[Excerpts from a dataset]
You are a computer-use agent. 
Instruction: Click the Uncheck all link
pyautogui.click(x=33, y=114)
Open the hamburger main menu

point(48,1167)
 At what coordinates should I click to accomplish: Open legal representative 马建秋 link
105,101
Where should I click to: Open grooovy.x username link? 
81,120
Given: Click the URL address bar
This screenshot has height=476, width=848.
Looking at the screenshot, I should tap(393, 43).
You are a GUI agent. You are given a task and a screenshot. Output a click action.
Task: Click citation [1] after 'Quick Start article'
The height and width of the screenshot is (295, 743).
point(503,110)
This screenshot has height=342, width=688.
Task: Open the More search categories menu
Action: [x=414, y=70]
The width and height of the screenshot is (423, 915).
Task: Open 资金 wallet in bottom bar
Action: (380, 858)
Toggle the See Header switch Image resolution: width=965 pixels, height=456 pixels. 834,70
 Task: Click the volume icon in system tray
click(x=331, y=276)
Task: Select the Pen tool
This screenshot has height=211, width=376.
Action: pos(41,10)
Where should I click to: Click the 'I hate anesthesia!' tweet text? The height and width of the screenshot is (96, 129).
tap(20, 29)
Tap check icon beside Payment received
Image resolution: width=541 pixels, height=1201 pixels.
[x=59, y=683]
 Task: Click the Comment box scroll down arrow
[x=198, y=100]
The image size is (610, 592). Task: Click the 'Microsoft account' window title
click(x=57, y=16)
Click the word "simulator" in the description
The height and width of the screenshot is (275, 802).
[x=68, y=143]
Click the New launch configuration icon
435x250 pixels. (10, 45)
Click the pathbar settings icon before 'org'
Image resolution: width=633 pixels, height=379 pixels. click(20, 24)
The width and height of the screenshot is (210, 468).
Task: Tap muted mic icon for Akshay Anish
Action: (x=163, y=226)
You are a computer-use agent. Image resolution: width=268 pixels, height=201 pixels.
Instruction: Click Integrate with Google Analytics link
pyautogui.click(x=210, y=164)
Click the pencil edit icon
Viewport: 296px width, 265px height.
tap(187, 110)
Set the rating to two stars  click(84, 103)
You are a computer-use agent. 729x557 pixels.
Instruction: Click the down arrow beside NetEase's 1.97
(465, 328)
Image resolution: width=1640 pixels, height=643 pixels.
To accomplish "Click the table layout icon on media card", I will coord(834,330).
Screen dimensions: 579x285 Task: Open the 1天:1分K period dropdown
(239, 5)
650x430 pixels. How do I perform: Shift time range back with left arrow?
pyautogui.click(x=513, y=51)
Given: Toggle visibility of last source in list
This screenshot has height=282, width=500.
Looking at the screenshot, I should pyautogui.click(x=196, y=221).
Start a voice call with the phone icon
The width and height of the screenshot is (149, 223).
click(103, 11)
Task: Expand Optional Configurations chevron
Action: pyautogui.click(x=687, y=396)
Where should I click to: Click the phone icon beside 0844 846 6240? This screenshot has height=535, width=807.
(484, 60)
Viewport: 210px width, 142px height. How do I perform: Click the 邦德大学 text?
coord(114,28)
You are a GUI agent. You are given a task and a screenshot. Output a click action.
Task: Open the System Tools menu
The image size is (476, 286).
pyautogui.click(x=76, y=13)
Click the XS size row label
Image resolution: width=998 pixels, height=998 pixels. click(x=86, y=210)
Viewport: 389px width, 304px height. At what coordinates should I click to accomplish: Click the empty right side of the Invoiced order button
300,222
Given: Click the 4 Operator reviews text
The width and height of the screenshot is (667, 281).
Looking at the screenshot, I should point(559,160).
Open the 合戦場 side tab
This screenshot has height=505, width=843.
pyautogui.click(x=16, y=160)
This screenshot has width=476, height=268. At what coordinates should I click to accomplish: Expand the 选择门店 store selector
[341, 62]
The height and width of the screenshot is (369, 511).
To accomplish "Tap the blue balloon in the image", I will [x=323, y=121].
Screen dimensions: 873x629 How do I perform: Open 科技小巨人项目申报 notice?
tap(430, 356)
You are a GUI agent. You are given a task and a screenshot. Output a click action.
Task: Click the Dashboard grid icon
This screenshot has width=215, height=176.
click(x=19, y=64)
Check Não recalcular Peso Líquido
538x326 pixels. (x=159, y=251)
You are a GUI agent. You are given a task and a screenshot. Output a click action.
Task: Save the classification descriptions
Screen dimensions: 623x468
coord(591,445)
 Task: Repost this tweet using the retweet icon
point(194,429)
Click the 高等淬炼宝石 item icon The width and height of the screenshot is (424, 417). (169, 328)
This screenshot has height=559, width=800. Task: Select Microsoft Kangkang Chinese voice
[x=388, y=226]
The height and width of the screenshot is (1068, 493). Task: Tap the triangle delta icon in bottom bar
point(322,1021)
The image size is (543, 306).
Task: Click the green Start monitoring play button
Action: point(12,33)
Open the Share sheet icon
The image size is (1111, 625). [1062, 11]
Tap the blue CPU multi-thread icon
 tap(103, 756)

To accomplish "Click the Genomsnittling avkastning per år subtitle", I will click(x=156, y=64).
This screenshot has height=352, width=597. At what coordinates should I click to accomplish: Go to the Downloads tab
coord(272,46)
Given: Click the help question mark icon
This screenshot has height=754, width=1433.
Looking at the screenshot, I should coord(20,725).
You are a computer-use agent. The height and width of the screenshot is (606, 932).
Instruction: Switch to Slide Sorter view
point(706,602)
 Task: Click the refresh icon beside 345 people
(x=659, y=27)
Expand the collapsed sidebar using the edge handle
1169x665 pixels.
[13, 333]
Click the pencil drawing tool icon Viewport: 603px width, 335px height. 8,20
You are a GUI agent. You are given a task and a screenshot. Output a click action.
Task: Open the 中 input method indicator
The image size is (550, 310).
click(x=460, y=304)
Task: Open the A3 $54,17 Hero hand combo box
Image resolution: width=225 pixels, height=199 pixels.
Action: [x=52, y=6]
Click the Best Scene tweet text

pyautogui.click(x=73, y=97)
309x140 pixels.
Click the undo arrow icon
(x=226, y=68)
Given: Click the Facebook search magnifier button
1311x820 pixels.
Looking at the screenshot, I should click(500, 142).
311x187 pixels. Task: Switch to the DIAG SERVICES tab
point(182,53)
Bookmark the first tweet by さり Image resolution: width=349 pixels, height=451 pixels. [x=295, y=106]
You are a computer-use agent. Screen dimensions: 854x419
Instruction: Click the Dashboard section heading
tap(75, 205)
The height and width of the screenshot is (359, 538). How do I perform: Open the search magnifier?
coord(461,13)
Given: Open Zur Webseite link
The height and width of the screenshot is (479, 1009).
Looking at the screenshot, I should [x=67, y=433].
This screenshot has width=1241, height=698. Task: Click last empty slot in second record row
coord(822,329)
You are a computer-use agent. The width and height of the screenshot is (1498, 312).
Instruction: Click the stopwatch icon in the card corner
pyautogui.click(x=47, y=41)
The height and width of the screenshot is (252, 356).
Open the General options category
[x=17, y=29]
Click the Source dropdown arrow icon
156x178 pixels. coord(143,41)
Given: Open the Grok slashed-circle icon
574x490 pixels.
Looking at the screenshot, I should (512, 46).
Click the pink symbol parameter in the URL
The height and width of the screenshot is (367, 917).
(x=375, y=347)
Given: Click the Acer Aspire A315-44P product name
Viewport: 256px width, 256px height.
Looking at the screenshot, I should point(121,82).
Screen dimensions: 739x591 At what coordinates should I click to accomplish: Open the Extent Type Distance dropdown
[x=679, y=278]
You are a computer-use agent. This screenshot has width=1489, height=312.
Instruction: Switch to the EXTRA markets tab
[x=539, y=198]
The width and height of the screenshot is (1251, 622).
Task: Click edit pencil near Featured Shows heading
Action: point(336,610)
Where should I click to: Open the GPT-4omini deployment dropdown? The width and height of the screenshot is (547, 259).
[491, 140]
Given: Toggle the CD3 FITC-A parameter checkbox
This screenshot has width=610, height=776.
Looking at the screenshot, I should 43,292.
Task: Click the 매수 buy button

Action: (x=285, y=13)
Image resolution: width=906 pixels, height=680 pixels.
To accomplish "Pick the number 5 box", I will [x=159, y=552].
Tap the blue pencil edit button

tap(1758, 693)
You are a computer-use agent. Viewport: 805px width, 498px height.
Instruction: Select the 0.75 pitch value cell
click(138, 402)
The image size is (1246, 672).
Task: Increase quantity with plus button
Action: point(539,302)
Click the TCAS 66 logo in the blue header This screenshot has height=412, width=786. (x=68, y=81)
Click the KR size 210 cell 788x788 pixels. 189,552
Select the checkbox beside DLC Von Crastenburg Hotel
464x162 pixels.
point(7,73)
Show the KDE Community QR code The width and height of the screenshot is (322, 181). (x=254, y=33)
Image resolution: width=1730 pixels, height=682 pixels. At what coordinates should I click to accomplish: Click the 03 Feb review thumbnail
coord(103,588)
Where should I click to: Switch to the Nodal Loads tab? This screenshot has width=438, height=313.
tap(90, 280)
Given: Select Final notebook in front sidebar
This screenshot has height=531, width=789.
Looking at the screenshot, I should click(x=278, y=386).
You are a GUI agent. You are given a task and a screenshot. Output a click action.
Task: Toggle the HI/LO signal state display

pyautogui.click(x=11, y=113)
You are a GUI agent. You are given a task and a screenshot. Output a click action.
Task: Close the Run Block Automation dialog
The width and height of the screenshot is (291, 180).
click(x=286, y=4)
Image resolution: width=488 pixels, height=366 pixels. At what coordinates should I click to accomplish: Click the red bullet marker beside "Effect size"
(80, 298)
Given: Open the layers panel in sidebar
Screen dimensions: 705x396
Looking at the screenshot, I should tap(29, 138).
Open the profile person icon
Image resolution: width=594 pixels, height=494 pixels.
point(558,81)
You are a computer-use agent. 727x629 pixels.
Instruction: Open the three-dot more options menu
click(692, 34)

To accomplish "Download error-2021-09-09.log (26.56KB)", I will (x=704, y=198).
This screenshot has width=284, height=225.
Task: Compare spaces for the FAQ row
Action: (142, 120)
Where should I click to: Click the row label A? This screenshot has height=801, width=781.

* **ACTIVITY**
Whenever the string "checkbox" turns up in a line above, copy that line out.

* **TASK SOLUTION**
Given: Toggle the CD3 FITC-A parameter checkbox
Select the checkbox beside DLC Von Crastenburg Hotel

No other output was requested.